Bailey's Estate

Per Curiam,

This appeal is from an order of the Orphans’ Court dismissing a petition by the auditor general to open, review and set aside the confirmation of an auditor’s report, awarding distribution of a fund in the hands of an administrator. It is alleged in the petition that there was error in allowing the administrator credit for the amount he paid the person who first informed the auditor general of the fact of an escheat and procured the evidence to substantiate it.

Cyrus W. Bailey died in 1895 intestate and without known heirs or kindred. In the same year letters of administration were issued and a decree was made awarding the estate to the escheator. In 1897 the report, of the auditor of the account of the administrator was filed. To this report the auditor general filed a number of exceptions, one of which was to the amount awarded to the informant. The report of the auditor was. recommitted to him and he declined to reduce the amount of the credit taken by the administrator, and reported that the payment to the informant was made by the administrator with the approval and at the direction of the agent of the auditor general. His finding was approved by the Orphans’ Court and his report was confirmed absolutely in July, 1902. No appeal was taken from the decree of the court and no question as to its correctness was raised until August, 1911. In the meantime, persons who had a knowledge of the matter, including the auditor who passed upon the account and the judge who confirmed his report, had died, the administrator had absented himself from the jurisdiction, and the burden of explanation and defense of a proceeding that had closed nine years before, with the apparent approval of all parties in interest, was thrown on the bondsman of the administrator. In amount the payment made to the informant was in strict literal compliance with Section 24 of the Act of May 2, 1889, P. L. 66, and it was made in entire good faith. Whether this section would not ad*232mit of a construction more favorable to the Commonwealth is by no means free of doubt. But whether the amount paid was excessive or not, the payment was directed by the agent of the auditor general, approved by the Orphans’ Court and acquiesced in by the Commonwealth’s officers for over nine years and when a review was asked for, the conditions had so changed that it would have been inequitable to have granted it.

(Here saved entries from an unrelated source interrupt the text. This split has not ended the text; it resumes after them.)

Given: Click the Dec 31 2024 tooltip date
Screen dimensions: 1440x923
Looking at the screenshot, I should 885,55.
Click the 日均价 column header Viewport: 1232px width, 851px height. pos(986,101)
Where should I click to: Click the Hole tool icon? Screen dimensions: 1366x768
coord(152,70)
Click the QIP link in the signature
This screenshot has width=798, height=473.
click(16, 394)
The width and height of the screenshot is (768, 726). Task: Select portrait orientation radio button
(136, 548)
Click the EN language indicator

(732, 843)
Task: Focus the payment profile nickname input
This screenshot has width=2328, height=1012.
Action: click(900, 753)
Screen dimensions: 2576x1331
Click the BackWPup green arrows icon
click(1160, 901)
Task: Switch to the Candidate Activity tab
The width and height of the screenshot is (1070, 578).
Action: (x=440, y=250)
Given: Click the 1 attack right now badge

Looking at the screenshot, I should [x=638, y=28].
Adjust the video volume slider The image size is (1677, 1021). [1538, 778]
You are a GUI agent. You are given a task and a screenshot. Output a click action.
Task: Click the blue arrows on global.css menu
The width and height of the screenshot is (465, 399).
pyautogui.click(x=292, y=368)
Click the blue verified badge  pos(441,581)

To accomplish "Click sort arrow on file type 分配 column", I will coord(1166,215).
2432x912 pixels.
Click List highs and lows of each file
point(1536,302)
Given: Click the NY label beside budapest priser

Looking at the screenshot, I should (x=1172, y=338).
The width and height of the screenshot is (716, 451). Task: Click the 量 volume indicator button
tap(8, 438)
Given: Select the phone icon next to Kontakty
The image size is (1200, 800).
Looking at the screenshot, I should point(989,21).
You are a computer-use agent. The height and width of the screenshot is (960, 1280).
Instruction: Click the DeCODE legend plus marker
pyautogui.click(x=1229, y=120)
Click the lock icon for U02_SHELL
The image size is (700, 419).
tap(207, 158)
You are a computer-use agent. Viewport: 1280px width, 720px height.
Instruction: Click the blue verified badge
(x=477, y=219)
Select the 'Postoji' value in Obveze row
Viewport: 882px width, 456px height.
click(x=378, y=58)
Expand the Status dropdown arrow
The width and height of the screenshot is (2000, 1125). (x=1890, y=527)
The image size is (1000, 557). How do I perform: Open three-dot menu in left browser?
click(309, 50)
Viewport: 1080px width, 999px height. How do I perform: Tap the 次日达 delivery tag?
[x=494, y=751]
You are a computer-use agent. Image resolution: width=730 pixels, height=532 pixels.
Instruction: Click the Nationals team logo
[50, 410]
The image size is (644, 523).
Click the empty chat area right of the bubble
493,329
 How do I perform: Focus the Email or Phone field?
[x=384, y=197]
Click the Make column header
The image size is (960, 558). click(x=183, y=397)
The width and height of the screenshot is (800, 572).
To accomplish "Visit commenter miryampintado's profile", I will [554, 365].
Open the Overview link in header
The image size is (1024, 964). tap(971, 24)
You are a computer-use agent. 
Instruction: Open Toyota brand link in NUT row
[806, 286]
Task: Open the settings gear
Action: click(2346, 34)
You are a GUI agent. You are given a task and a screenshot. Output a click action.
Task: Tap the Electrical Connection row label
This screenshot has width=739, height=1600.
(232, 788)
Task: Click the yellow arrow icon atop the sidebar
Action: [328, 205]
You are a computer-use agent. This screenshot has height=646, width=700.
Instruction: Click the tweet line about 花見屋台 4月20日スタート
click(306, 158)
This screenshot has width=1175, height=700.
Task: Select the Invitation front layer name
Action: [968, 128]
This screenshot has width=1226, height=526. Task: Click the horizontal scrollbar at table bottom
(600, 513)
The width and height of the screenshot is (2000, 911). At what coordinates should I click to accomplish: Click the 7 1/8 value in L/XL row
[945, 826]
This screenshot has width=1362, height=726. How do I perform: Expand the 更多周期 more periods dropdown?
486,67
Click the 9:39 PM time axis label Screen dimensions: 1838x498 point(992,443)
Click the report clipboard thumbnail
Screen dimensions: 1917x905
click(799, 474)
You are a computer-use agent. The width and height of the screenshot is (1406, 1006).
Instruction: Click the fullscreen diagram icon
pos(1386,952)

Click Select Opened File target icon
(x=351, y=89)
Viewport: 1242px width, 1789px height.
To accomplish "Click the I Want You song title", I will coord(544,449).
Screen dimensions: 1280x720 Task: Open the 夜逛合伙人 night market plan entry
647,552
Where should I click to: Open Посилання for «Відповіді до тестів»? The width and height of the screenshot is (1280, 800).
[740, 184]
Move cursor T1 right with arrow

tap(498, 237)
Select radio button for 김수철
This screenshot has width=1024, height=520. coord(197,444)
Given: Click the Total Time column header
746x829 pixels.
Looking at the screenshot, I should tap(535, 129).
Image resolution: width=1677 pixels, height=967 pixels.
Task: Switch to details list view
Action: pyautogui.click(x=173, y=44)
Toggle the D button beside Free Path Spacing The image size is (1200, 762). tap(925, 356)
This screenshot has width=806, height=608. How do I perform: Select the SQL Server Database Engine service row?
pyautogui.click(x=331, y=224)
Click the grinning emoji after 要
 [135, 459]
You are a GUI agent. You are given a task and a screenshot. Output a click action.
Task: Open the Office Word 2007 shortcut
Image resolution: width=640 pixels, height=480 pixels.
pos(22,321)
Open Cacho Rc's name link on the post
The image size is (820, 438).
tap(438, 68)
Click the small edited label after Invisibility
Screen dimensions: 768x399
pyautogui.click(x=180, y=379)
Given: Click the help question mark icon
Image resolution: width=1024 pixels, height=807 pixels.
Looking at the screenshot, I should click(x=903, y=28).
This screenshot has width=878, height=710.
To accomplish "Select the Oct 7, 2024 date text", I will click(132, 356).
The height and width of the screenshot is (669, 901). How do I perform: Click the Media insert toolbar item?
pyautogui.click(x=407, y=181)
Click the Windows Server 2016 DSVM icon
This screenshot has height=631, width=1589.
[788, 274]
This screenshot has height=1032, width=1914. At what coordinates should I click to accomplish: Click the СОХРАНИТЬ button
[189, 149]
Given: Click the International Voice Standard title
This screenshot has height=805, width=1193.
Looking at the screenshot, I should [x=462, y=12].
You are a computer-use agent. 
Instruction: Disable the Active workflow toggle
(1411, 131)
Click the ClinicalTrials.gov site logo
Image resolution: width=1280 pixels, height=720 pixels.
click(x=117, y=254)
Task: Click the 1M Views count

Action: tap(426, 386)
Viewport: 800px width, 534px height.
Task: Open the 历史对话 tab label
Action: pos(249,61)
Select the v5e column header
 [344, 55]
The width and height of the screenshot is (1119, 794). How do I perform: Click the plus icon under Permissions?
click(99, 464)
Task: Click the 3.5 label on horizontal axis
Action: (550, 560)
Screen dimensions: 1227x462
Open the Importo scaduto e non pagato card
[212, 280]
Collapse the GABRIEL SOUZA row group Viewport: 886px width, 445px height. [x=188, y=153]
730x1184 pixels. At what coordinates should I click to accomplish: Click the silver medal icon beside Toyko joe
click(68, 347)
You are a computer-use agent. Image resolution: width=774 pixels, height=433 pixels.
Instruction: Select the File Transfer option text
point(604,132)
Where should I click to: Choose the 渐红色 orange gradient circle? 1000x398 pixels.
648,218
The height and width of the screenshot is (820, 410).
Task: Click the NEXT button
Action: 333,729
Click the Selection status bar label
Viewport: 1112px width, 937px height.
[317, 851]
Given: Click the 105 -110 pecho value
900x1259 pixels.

The decree of the Orphans’ Court dismissing exceptions filed and confirming the auditor’s report was an adjudication at law of the exact question now raised and no reason is assigned for a review that was not presented at the original hearing. The Commonwealth had its day in court and its remedy by appeal and it should not now be allowed to enlarge or renew the statutory period for appeal by a bill of review: Sherwood’s Est., 206 Pa. 465. While the statute of limitations does not run against the Commonwealth, laches may be imputed to her as well as to an individual: Com. v. Turnpike Co., 153 Pa. 47.

The order is affirmed at the cost of the appellant.